Your instructions
Output only the lines from the line holding "Click the $7.6 price axis label" through the close of the records, exactly as they appear, with all pictures omitted.

────

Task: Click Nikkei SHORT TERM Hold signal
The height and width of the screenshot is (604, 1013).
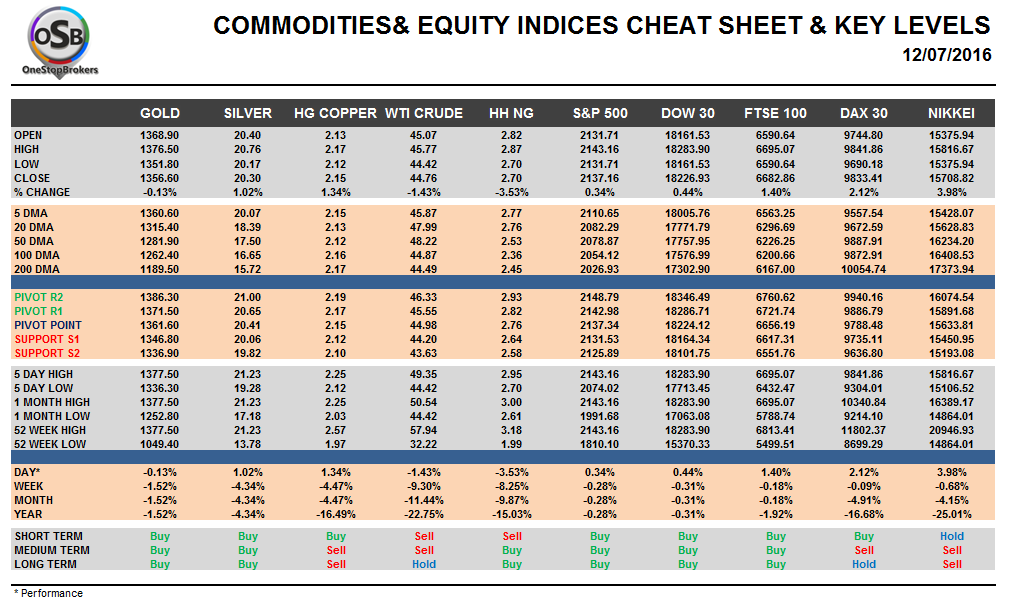Action: 952,536
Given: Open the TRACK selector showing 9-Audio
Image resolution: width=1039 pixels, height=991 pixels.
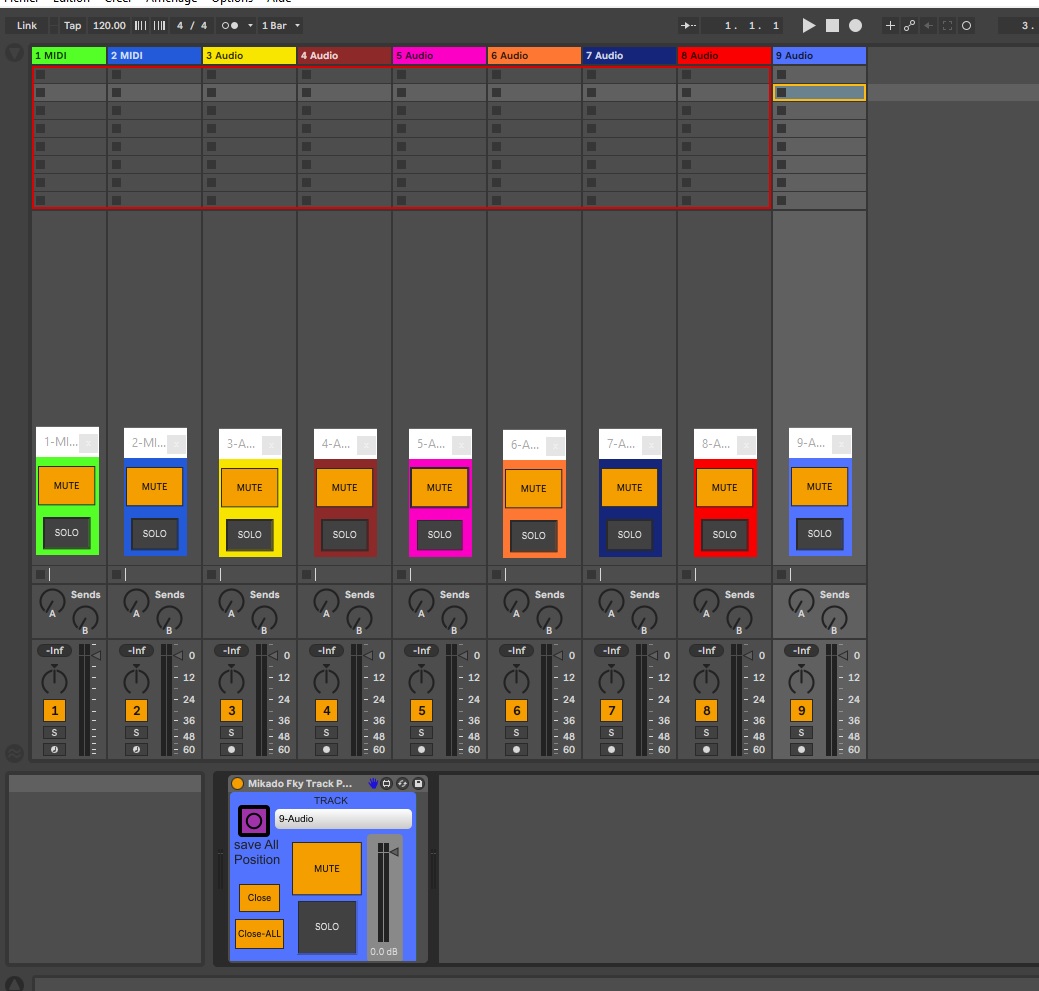Looking at the screenshot, I should (x=342, y=819).
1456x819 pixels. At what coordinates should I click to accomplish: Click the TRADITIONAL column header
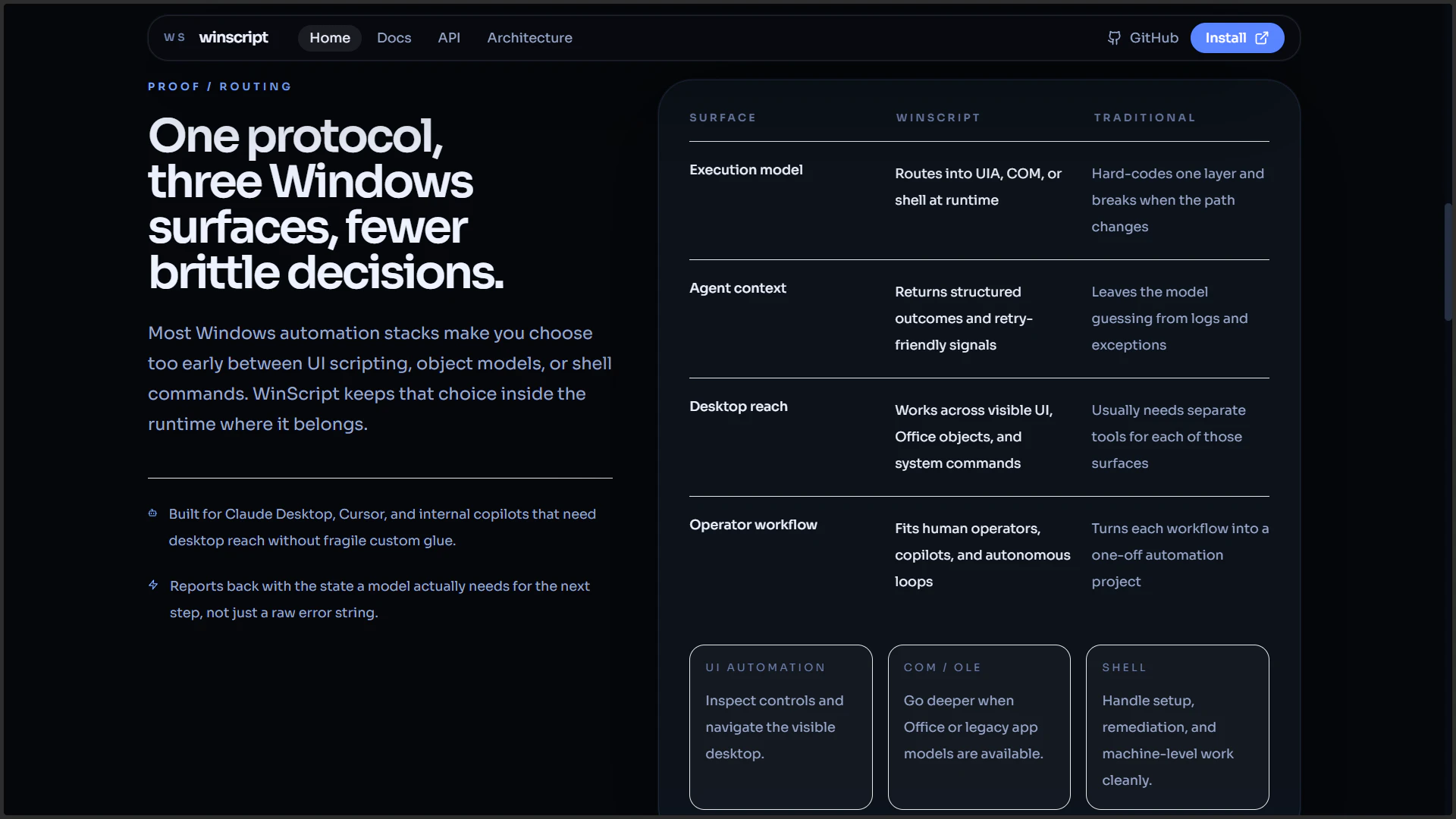(1144, 118)
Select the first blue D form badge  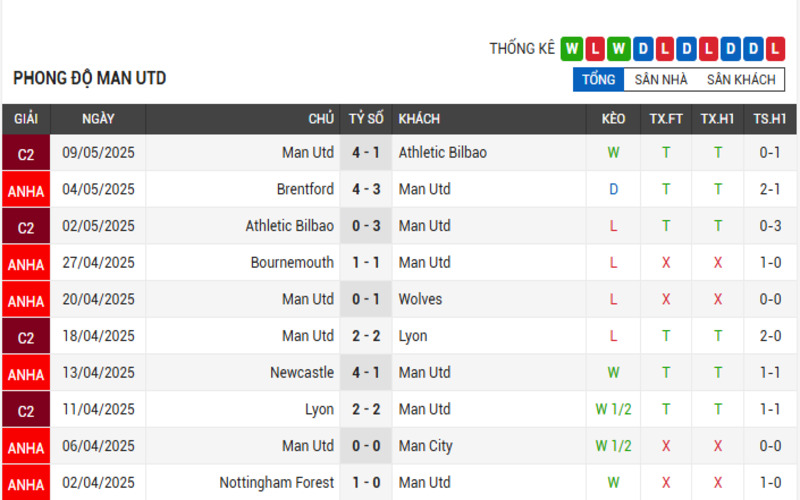(x=643, y=49)
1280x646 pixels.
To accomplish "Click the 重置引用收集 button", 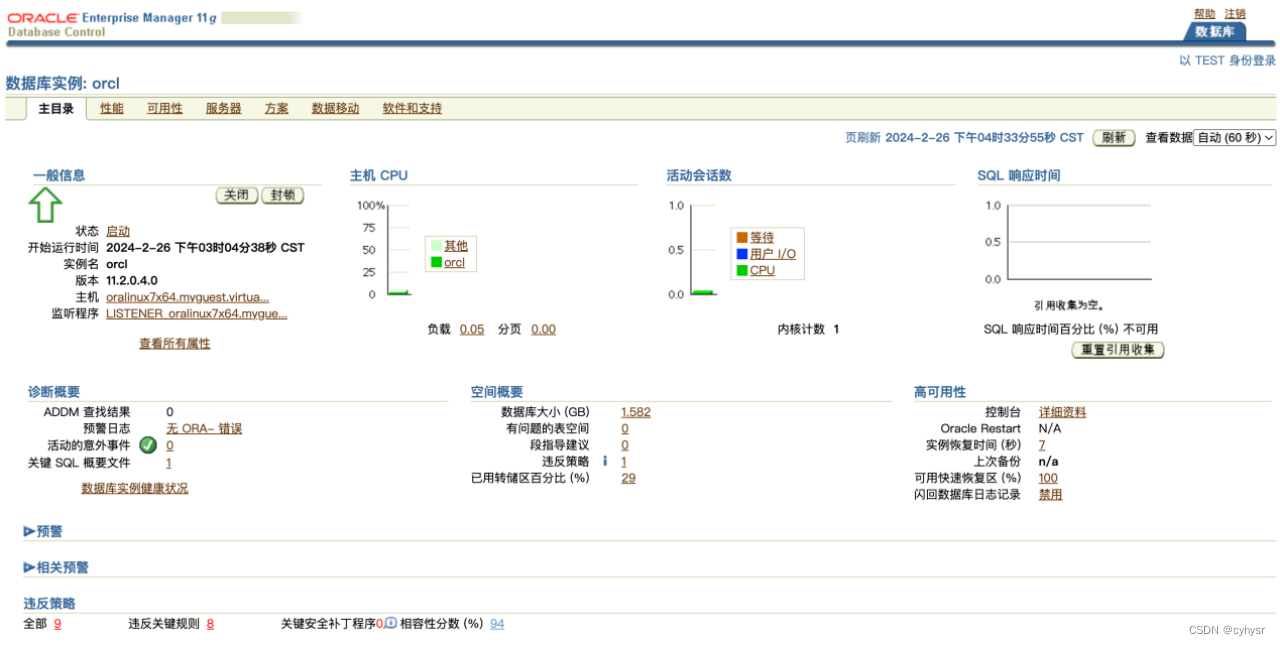I will tap(1115, 349).
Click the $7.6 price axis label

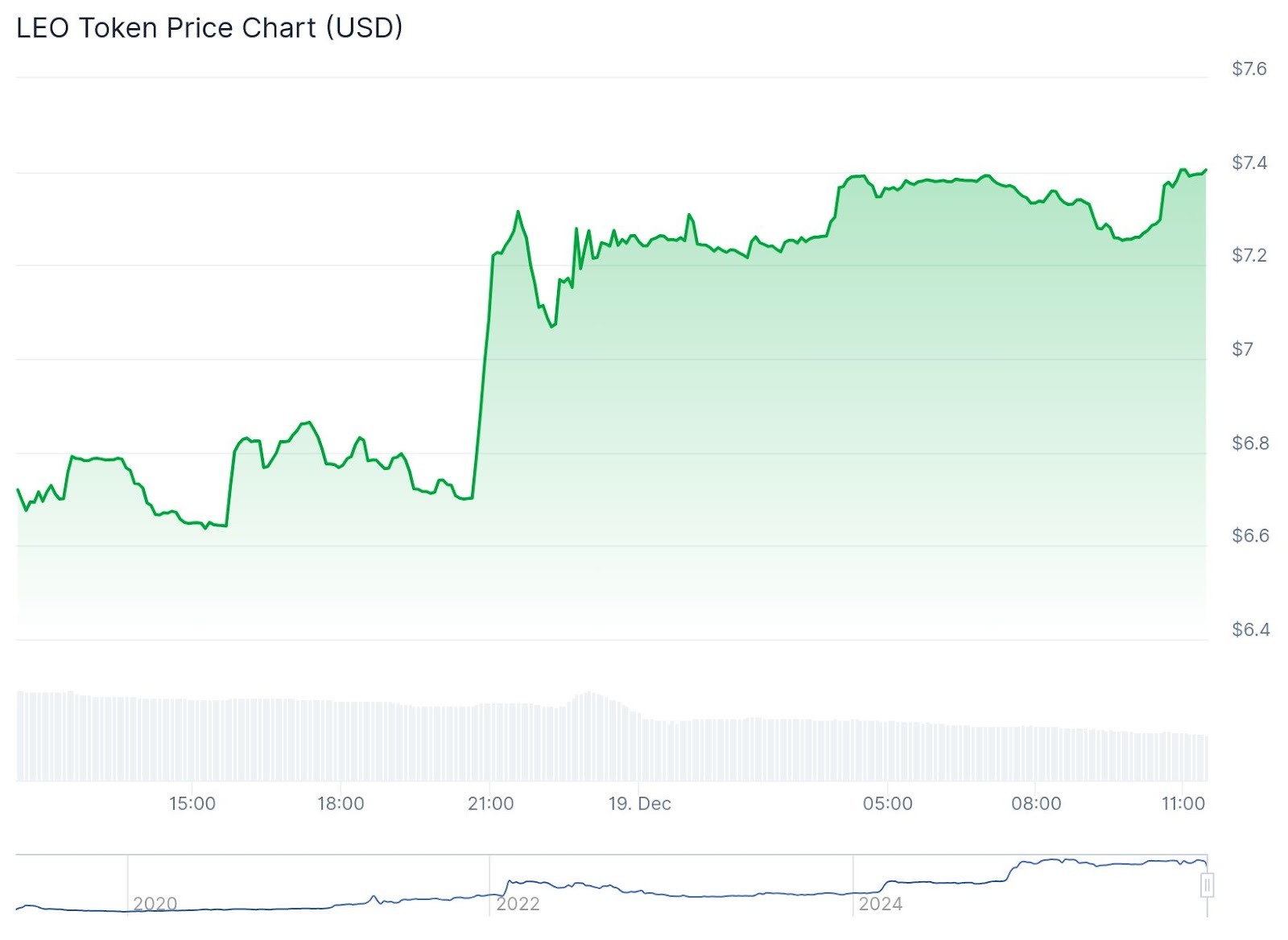click(1249, 69)
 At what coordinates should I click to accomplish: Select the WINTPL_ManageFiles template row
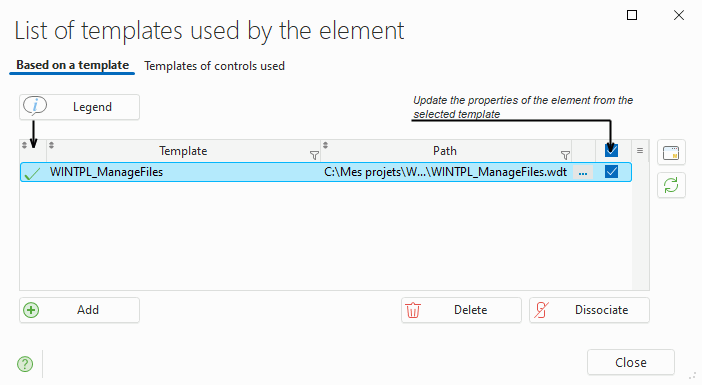click(x=326, y=172)
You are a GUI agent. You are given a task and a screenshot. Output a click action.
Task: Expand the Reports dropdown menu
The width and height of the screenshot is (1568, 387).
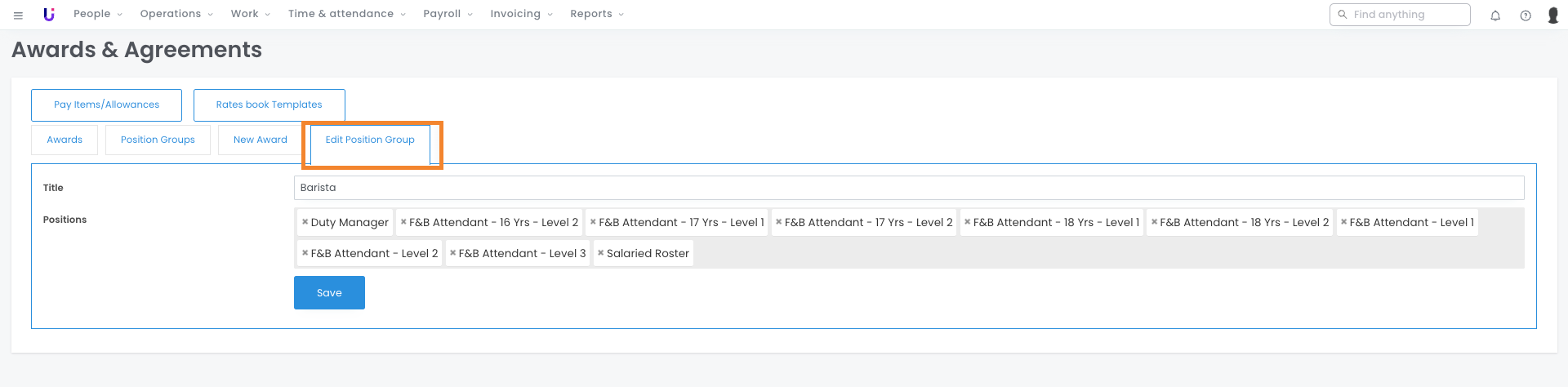(596, 14)
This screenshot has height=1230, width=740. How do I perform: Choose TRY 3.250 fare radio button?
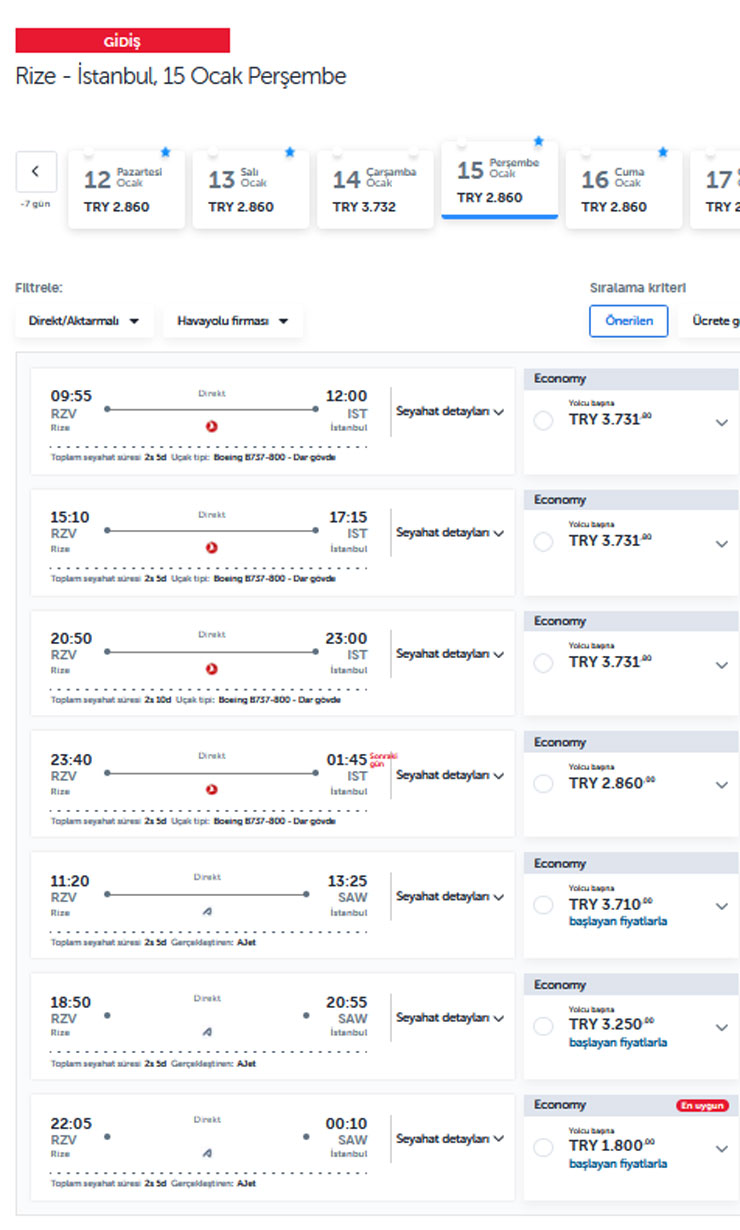[x=543, y=1027]
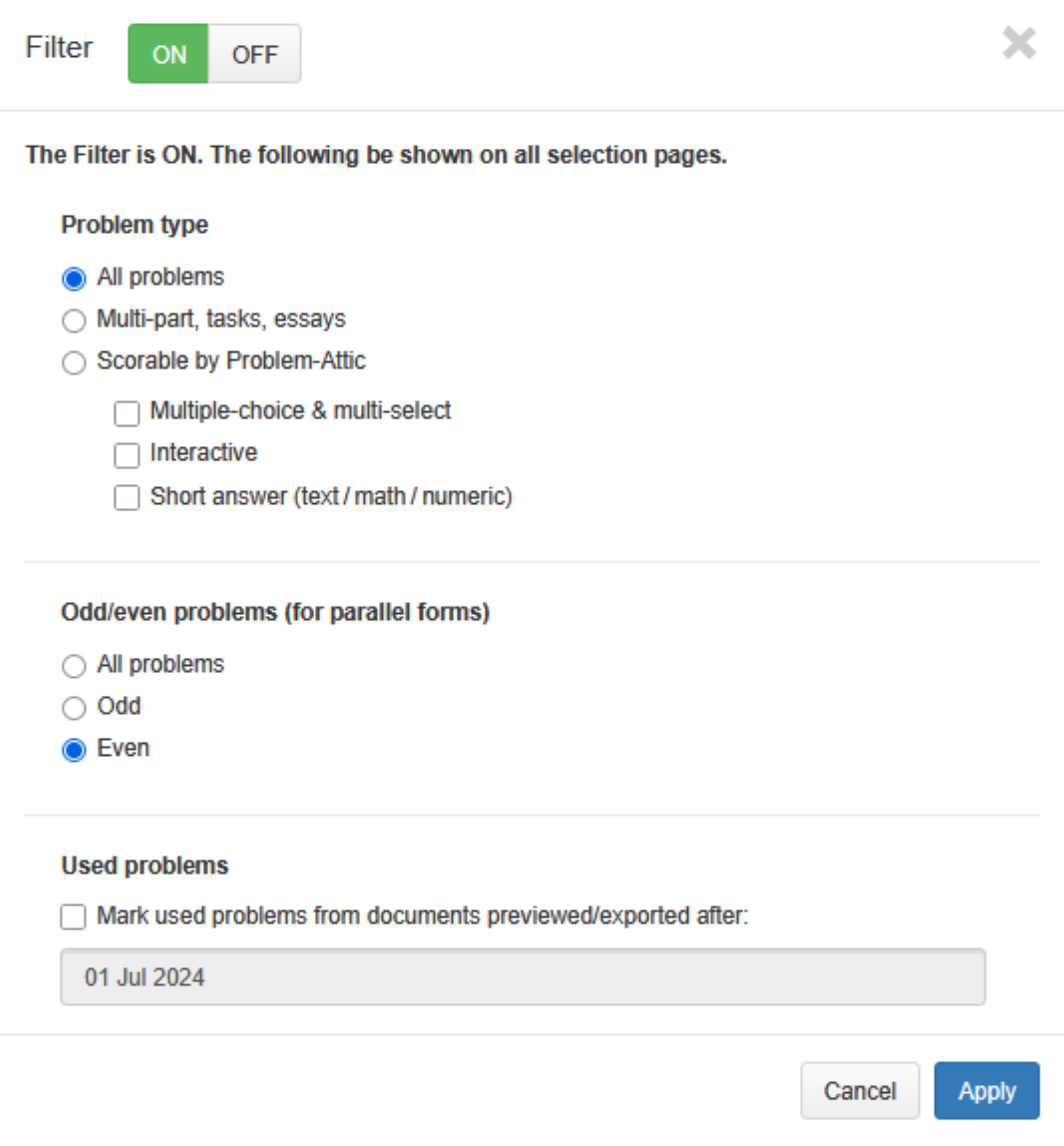Select the Even problems radio button
Image resolution: width=1064 pixels, height=1146 pixels.
click(x=74, y=750)
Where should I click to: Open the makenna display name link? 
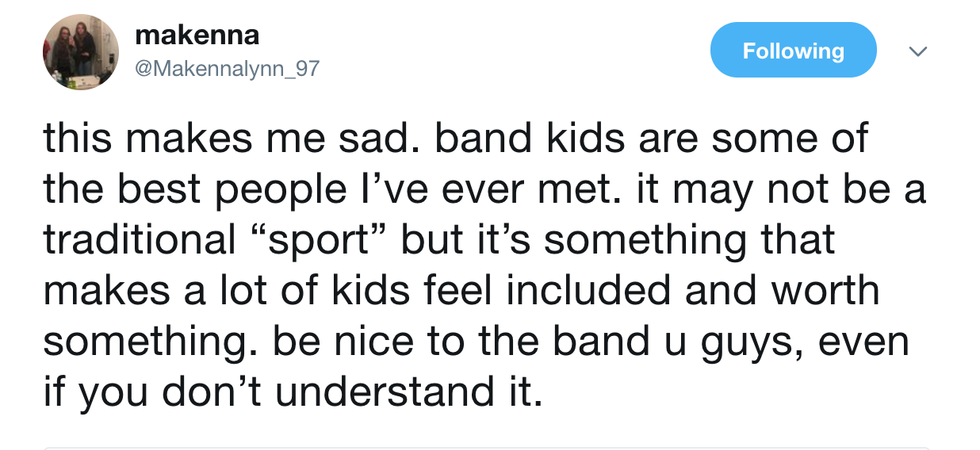click(x=196, y=35)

────

Completed exercise
Click the $7.6 price axis label

click(1249, 69)
 At what coordinates should I click to accomplish: Select the WINTPL_ManageFiles template row
click(x=326, y=172)
You are a GUI agent. You are given a task and a screenshot. Output a click action.
Task: Expand the Reports dropdown menu
The width and height of the screenshot is (1568, 387).
(596, 14)
This screenshot has height=1230, width=740. How do I perform: Choose TRY 3.250 fare radio button?
[x=543, y=1027]
Select the Even problems radio button
Image resolution: width=1064 pixels, height=1146 pixels.
click(x=74, y=750)
Where should I click to: Open the makenna display name link? 
click(x=196, y=35)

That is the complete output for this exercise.